-- Opening Marker --

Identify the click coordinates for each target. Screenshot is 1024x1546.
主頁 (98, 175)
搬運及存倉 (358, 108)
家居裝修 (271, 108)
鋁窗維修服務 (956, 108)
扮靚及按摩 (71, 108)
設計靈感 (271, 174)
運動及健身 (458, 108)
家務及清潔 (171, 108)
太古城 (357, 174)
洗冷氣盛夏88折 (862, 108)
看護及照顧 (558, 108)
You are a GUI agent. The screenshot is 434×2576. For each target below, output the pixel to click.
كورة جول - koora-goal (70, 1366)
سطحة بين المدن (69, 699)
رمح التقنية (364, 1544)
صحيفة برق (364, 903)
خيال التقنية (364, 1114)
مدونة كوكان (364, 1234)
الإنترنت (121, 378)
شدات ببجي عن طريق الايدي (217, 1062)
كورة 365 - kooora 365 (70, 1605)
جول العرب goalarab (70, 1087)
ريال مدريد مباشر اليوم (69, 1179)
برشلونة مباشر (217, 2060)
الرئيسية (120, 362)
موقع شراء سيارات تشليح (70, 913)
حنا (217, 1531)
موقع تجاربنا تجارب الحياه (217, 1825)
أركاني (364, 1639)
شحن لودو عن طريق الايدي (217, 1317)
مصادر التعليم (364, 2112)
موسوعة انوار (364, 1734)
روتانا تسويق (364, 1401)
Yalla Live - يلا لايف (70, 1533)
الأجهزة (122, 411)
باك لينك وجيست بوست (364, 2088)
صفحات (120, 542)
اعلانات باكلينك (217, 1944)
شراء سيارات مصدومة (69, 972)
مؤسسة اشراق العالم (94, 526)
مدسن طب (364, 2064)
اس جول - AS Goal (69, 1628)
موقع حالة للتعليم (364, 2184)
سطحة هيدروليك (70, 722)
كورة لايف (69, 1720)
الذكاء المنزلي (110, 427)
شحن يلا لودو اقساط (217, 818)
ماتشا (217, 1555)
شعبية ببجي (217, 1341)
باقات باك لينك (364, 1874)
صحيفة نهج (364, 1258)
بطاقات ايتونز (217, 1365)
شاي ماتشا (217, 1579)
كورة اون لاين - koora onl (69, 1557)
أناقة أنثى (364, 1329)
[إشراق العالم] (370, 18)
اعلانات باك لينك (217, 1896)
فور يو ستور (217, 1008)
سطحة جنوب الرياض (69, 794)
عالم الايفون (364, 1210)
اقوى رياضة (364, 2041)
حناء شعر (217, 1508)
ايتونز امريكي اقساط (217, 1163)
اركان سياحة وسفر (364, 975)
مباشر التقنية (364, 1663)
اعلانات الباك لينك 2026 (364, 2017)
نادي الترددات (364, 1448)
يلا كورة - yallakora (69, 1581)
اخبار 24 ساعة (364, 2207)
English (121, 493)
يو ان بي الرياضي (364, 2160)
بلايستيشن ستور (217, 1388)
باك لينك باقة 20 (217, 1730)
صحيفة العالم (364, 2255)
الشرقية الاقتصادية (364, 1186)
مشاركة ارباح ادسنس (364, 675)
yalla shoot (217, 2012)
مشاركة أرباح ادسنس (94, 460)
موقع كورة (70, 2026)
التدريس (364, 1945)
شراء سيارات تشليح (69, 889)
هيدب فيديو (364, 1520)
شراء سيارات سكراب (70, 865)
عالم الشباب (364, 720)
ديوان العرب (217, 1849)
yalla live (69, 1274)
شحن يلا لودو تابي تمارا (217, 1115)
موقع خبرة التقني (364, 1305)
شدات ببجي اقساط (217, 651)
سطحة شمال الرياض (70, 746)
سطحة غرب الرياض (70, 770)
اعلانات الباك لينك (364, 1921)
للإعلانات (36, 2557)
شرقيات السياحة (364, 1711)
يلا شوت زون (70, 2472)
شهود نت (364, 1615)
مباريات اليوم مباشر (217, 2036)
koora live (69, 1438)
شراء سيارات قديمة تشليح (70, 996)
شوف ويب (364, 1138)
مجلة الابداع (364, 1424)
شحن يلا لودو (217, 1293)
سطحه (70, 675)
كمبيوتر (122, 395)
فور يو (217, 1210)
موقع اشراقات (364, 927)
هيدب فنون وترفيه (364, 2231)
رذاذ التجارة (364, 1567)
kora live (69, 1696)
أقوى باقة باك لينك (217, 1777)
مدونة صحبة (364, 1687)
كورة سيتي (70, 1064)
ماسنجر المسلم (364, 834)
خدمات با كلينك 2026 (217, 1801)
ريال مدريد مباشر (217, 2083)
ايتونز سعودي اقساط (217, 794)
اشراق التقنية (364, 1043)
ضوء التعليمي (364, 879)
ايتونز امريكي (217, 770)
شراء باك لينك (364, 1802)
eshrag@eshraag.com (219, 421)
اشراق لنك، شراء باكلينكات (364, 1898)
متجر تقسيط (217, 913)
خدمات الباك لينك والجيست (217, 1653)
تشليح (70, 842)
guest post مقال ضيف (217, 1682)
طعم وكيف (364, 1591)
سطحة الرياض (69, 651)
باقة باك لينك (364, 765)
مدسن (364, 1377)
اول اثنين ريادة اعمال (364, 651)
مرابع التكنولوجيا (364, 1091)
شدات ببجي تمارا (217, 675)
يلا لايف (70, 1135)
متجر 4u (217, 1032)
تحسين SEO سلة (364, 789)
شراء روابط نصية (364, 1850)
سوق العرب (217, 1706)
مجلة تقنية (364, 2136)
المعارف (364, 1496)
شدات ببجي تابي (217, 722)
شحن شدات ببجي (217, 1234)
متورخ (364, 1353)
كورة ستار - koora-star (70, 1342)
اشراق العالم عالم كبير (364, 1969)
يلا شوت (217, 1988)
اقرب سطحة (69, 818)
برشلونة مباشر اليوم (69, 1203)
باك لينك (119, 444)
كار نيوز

-- Closing Marker --

**TASK DESCRIPTION:**
For the material above, reproduce exactly the lines from the line with "شاي ماتشا (217, 1579)" to the line with "رذاذ التجارة (364, 1567)", inclusive, and exclude all others.

**TASK ANSWER:**
شاي ماتشا (217, 1579)
كورة اون لاين - koora onl (69, 1557)
أناقة أنثى (364, 1329)
[إشراق العالم] (370, 18)
اعلانات باك لينك (217, 1896)
فور يو ستور (217, 1008)
سطحة جنوب الرياض (69, 794)
عالم الايفون (364, 1210)
اقوى رياضة (364, 2041)
حناء شعر (217, 1508)
ايتونز امريكي اقساط (217, 1163)
اركان سياحة وسفر (364, 975)
مباشر التقنية (364, 1663)
اعلانات الباك لينك 2026 (364, 2017)
نادي الترددات (364, 1448)
يلا كورة - yallakora (69, 1581)
اخبار 24 ساعة (364, 2207)
English (121, 493)
يو ان بي الرياضي (364, 2160)
بلايستيشن ستور (217, 1388)
باك لينك باقة 20 (217, 1730)
صحيفة العالم (364, 2255)
الشرقية الاقتصادية (364, 1186)
مشاركة ارباح ادسنس (364, 675)
yalla shoot (217, 2012)
مشاركة أرباح ادسنس (94, 460)
موقع كورة (70, 2026)
التدريس (364, 1945)
شراء سيارات تشليح (69, 889)
هيدب فيديو (364, 1520)
شراء سيارات سكراب (70, 865)
عالم الشباب (364, 720)
ديوان العرب (217, 1849)
yalla live (69, 1274)
شحن يلا لودو تابي تمارا (217, 1115)
موقع خبرة التقني (364, 1305)
شدات ببجي اقساط (217, 651)
سطحة شمال الرياض (70, 746)
سطحة غرب الرياض (70, 770)
اعلانات الباك لينك (364, 1921)
للإعلانات (36, 2557)
شرقيات السياحة (364, 1711)
يلا شوت زون (70, 2472)
شهود نت (364, 1615)
مباريات اليوم مباشر (217, 2036)
koora live (69, 1438)
شراء سيارات قديمة تشليح (70, 996)
شوف ويب (364, 1138)
مجلة الابداع (364, 1424)
شحن يلا لودو (217, 1293)
سطحه (70, 675)
كمبيوتر (122, 395)
فور يو (217, 1210)
موقع اشراقات (364, 927)
هيدب فنون وترفيه (364, 2231)
رذاذ التجارة (364, 1567)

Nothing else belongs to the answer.